▸ **Your objective**:
Scale the listing below, from the line containing "Where should I" through the end of the listing, reproducing every line in that span with the requests included, multiplying each coordinate in the answers by 1.75, and rounding to whole numbers with halves rounded up. Omit the pictures from your reply.

________

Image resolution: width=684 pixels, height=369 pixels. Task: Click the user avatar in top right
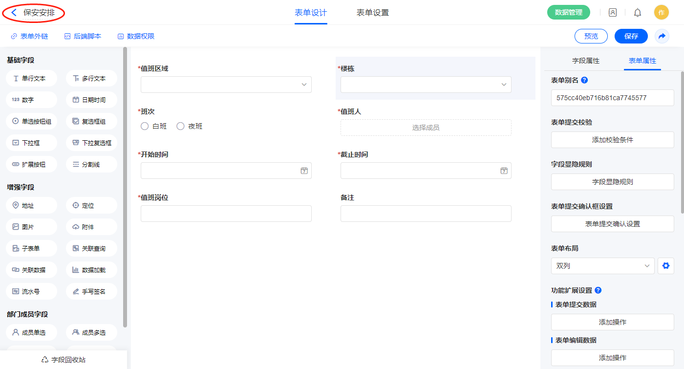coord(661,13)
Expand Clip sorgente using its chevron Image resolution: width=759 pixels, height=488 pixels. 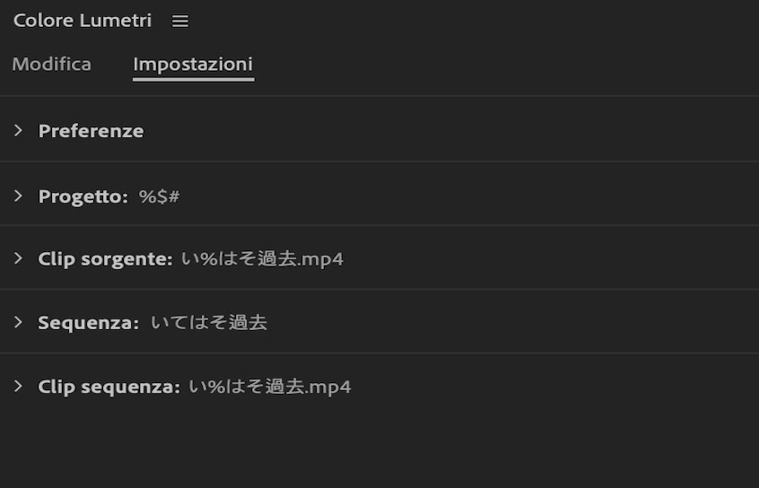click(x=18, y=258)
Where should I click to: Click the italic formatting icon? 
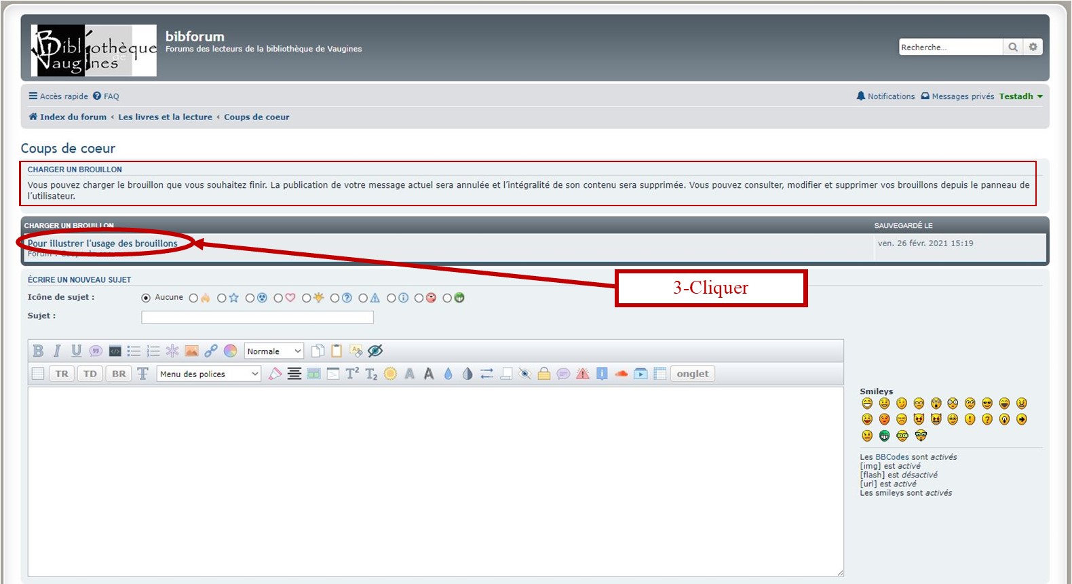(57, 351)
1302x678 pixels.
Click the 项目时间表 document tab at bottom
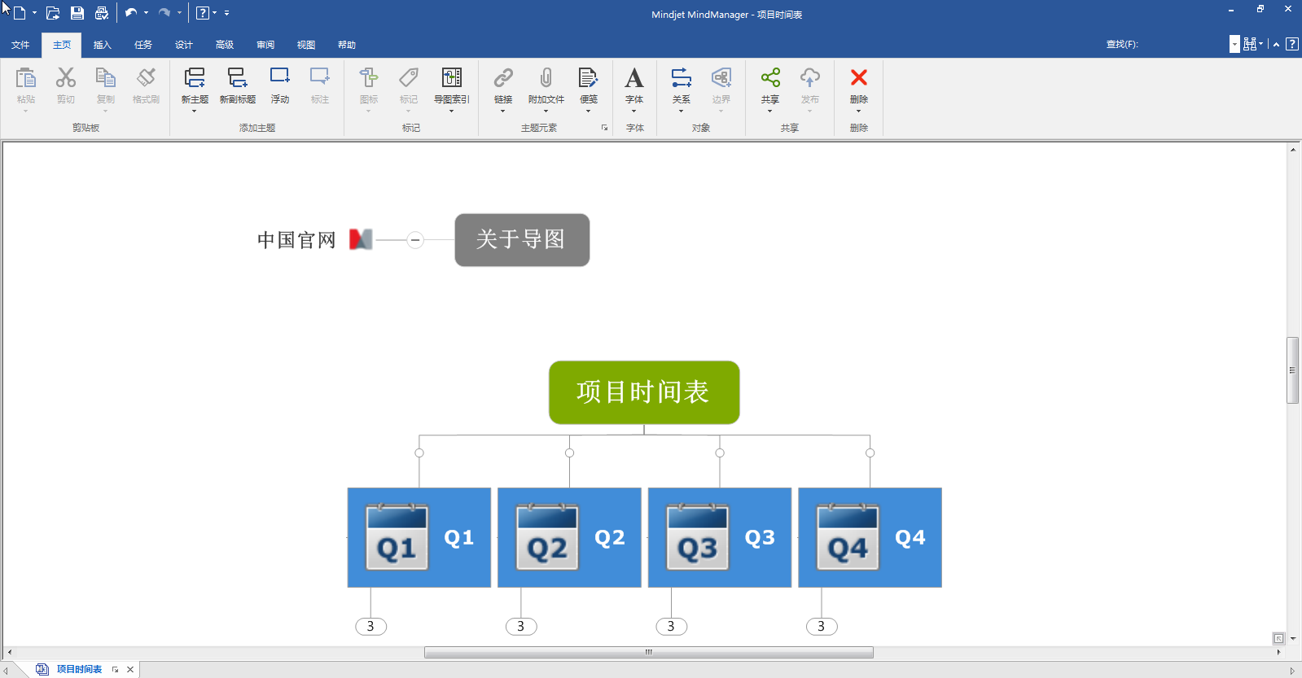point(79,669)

________

▸ **Completed task**:
Where should I click to: Click the italic formatting icon? 
(100, 614)
1302x678 pixels.
Click the 项目时间表 document tab at bottom
point(138,1171)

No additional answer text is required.